Page text
★ ★ ★ ★
Tokyo Institute of Technology Professor Takashi Yabe uses water and the common metallic element magnesium to create pollution-free power. Yabe is demonstrating the technology with an experiment performed at the Hokkaido Toyako G8 summit in Chitose, Japan, aimed to prove that the revolutionary Magnesium Energy Cycle could one-day free society from dependence on fossil fuels. Professor Yabe’s team at TIT has been steadily testing the technology for several years now, and the pilot plant at Chitose is intended to showcase the environmentally-friendly fuel cycle to an influential audience at the G8 environmental summit.
Yabe explains that the oceans alone contain 1,800 trillion tons of magnesium, enough to meet the world’s energy needs for the next 300,000 years. But the metallic element that looks like white-silver glitter has never been considered a viable energy source because refining it, at temperatures up to 4,000°C (7,200°F), requires a lot of money and energy.
Magnesium in Assorted Forms. Click image for the largest view.
To solve that part of the process Yabe and his colleagues have been developing a system of lenses and lasers to harness one of the most readily available sources of energy around – using free sunlight.
Yabe at the Solar Collector
First Yabe needs to get the magnesium from the ocean. To do this, the team designed a device that extracts magnesium chloride from seawater – and leaves behind fresh water -using a special evaporation technique.
Then Yabe and his team chemically turn the magnesium chloride into magnesium oxide. Using a 43-sq.-ft. (4 sq m) plastic Fresnel lenses focuses the sunlight into lasers and sends it down microscopic fibers. The fibers help concentrate the light – and heat – onto the magnesium oxide particles inside a vacuum tank. The result is refined magnesium ready for the Yabe “magic.”
The energy extraction segment of the cycle is relatively simple: refined magnesium powder is mixed with water at room temperature, triggering a chemical reaction bonding the magnesium with the oxygen and creating heat energy. What’s left is hydrogen, which is collected and burned to produce more heat with water as its byproduct.
The cycle can recycle itself by again and again, each time applying solar-powered lasers to break the oxidized magnesium back down to the separated metallic magnesium and oxygen. The only energy used is sunlight while the waste products are oxygen, hydrogen and water. As for the magnesium, it’s not rare – the light shiny metal is the ninth-most common element in the universe, making up 2 percent of the earth’s crust and is the third-most common element dissolved in seawater.
Yabe and his team have developed a magnesium injection cycle engine, the prototype was built by Mitsubishi, which could go into production quite quickly. Mitsubishi successfully demonstrated the injection cycle process back in 2006. Since then, Yabe and his team have been refining the process and setting up the demonstration facility at Chitose.
★ ★ ★ ★
Aim
Answer these from the text on the magnesium energy cycle:
1. How much magnesium do the oceans contain?
2. What is the area of the plastic Fresnel lens?
3. Which company built the prototype magnesium injection cycle engine?

Data
★ ★ ★ ★
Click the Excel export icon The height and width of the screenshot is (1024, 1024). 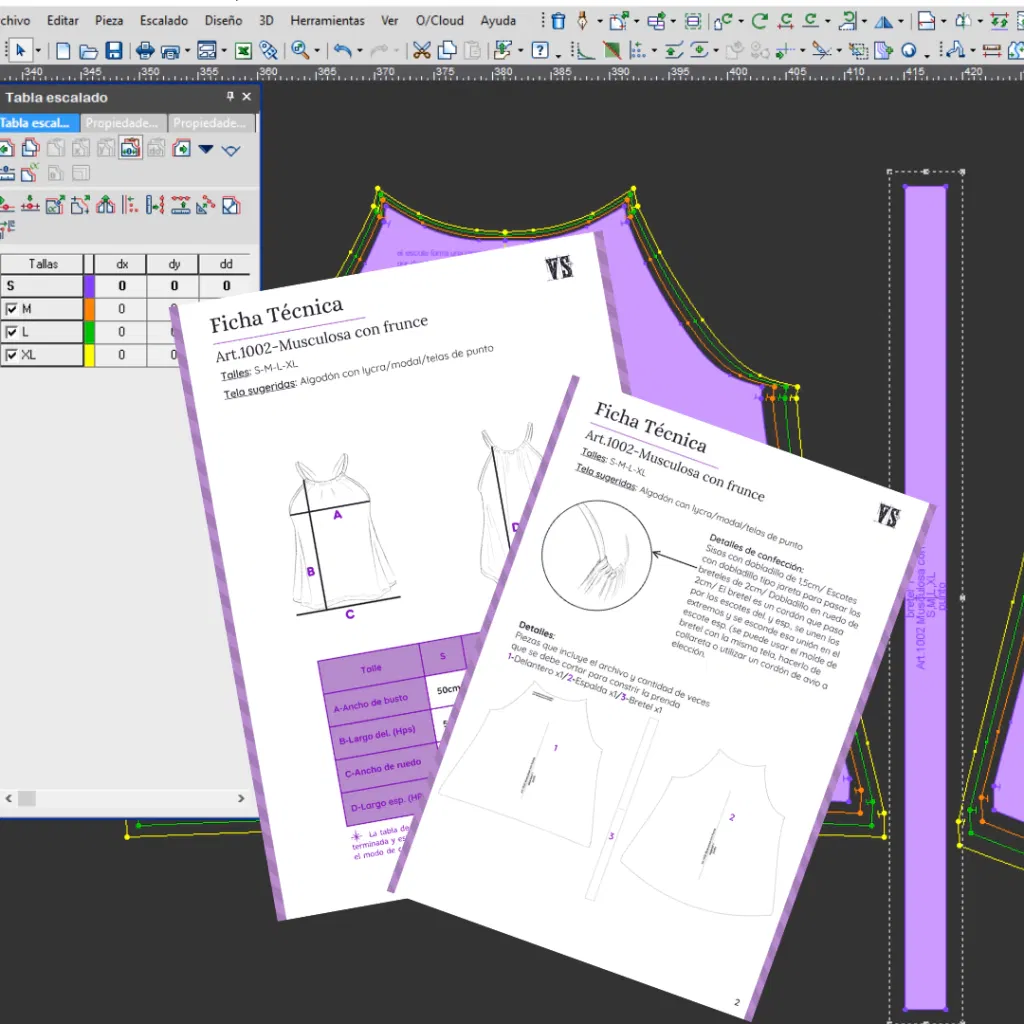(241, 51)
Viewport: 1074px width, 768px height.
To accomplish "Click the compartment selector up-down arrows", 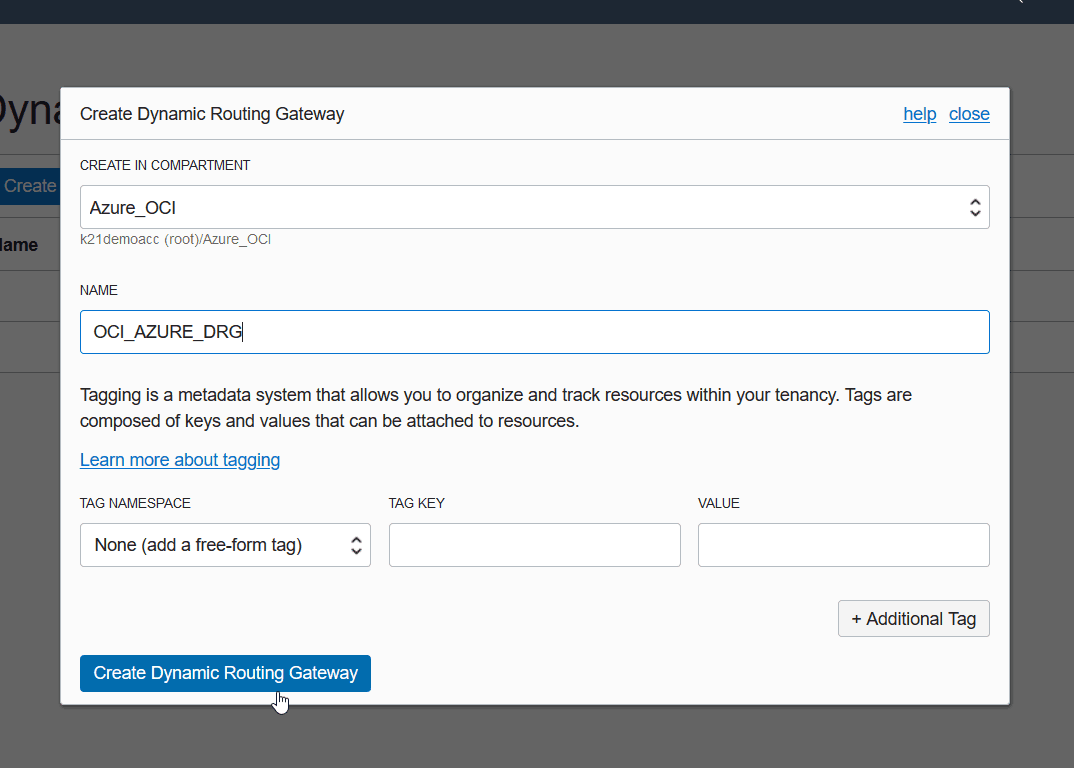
★ ★ ★ ★
Solved exercise
1. 1,800 trillion tons
2. 43 sq. ft. (4 sq m)
3. Mitsubishi